About ten, she told him. The last thing she had wished to do was to keep it secret, but no one had shown much interest. She gave him slides of the New York State east-west
series, and told him that a comparable set could be got together for Pennsylvania, too. Harris went south and traversed the state of Tennessee, collecting carbonate rocks that were close in age, and when Anita ran the conodonts she found the color alterations quite the same as in the northern states—dark in the east, pale in the west. Leonard and Anita reported all this to Peter Rose, leader of the Oil & Gas Branch, pointing out that the variations in conodont color could lead to a cheap and rapid technique of finding rock in the petroleum window. Rose said he couldn’t understand why no one in the United States had ever thought of this if it was as obvious as all that. Anita told him that for years she had been puzzled by the same question, since the procedure would be one that “any idiot ought to be able to follow, because all you need is to be not color-blind.”

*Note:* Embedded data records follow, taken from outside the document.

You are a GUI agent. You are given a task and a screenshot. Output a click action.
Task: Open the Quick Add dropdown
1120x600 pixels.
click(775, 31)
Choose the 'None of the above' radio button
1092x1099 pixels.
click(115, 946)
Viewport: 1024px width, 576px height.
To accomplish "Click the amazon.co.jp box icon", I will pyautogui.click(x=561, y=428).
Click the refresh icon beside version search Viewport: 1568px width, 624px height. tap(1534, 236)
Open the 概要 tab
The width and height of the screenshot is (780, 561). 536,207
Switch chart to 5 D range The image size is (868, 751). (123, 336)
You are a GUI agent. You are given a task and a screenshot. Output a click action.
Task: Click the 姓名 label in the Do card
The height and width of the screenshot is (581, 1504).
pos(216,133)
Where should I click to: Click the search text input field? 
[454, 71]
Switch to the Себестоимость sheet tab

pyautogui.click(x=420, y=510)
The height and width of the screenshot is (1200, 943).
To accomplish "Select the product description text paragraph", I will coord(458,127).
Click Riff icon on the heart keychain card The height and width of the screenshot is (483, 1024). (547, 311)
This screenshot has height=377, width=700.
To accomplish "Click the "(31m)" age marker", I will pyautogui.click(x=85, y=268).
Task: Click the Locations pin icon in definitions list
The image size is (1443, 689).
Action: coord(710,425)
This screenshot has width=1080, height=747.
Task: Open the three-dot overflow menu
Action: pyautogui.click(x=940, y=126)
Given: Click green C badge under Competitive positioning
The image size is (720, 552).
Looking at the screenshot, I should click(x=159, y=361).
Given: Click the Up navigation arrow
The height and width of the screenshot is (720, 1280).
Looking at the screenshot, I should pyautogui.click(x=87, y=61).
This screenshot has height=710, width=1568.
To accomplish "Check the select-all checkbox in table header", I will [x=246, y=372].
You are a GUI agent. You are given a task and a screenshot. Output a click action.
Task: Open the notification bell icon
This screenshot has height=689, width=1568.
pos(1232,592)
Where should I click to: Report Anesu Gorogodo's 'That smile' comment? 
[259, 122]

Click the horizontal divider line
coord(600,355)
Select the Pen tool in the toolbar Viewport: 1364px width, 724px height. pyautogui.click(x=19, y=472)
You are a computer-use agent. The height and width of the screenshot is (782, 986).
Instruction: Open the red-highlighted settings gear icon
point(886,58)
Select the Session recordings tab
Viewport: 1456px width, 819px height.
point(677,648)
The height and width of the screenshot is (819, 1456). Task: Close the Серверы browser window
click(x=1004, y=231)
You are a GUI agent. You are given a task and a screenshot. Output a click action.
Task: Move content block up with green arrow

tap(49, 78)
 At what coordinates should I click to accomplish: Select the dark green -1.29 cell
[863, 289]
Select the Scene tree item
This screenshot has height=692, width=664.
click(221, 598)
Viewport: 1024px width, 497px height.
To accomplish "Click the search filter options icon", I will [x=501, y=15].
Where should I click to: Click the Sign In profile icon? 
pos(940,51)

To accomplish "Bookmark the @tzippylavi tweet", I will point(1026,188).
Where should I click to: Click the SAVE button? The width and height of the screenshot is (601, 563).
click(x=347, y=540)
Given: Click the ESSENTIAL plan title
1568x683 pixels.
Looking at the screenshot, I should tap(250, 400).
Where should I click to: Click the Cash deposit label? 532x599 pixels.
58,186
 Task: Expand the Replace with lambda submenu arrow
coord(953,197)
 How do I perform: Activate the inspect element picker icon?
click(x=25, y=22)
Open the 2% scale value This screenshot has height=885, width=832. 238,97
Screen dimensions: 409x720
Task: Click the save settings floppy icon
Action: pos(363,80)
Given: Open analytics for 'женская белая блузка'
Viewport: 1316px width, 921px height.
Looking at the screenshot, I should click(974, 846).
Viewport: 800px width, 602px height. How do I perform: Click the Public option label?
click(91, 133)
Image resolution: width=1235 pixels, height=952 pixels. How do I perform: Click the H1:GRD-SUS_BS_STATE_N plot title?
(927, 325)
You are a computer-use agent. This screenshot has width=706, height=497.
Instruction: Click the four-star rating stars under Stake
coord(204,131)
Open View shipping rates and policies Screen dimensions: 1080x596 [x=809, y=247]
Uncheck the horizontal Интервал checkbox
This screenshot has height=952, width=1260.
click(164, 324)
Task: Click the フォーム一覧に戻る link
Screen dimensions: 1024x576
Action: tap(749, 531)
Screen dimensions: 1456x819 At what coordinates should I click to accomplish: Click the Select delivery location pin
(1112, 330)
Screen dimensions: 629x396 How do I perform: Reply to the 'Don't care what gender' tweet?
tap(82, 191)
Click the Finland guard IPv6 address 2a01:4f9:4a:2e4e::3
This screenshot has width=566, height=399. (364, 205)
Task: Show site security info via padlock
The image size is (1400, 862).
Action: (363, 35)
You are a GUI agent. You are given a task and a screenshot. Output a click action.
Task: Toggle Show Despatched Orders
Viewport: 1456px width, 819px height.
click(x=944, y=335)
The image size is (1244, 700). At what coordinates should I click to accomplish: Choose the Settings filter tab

At Rose’s request, Anita’s division of the Geological Survey allowed her to work two days a week on conodonts. Weekends, she worked on them at home. Actual temperature values had not been assigned to the varying colors. She did so in a year of experiments. She began with the palest of conodonts from Kentucky and heated them at varying temperatures until they became canary and golden and amber and chocolate and cordovan, black, and gray. With enough added heat, they would turn white and then clear. At nine hundred degrees Celsius, they disintegrated. By cooking her samples in a great many variations of the ratio of time to temperature, she was able to develop a method of extrapolating laboratory findings onto the scale of geologic time. She concluded that pale-yellow conodonts could remain at about fifty degrees indefinitely without changing color. If they were to remain at sixty to ninety degrees for a million years or more, they would be amber. The earth’s thermal gradient varies locally, but generally speaking the temperature of rock increases about one degree Celsius for each hundred feet of depth. A conodont would have to be lodged in rock buried three thousand to six thousand feet in order to experience temperatures of the sort that would turn it amber. At depths of nine thousand to fifteen thousand feet, she discovered, conodonts would turn light brown in roughly ten million years. If they spent ten million years at, say, eighteen thousand feet, they would be dark brown. In comparable amounts of time but at greater and greater depths, they would turn black, gray, opaque, white, clear as crystal. Anita also cooked conodonts in pressure bombs, because it had been suggested to her that the pressures of great tectonism—the big dynamic events in the crust, with mountains building and whole regions being kneaded like dough—might also affect conodont colors. Her experiments convinced her that pressure has little effect on color; heat is what primarily causes it to change.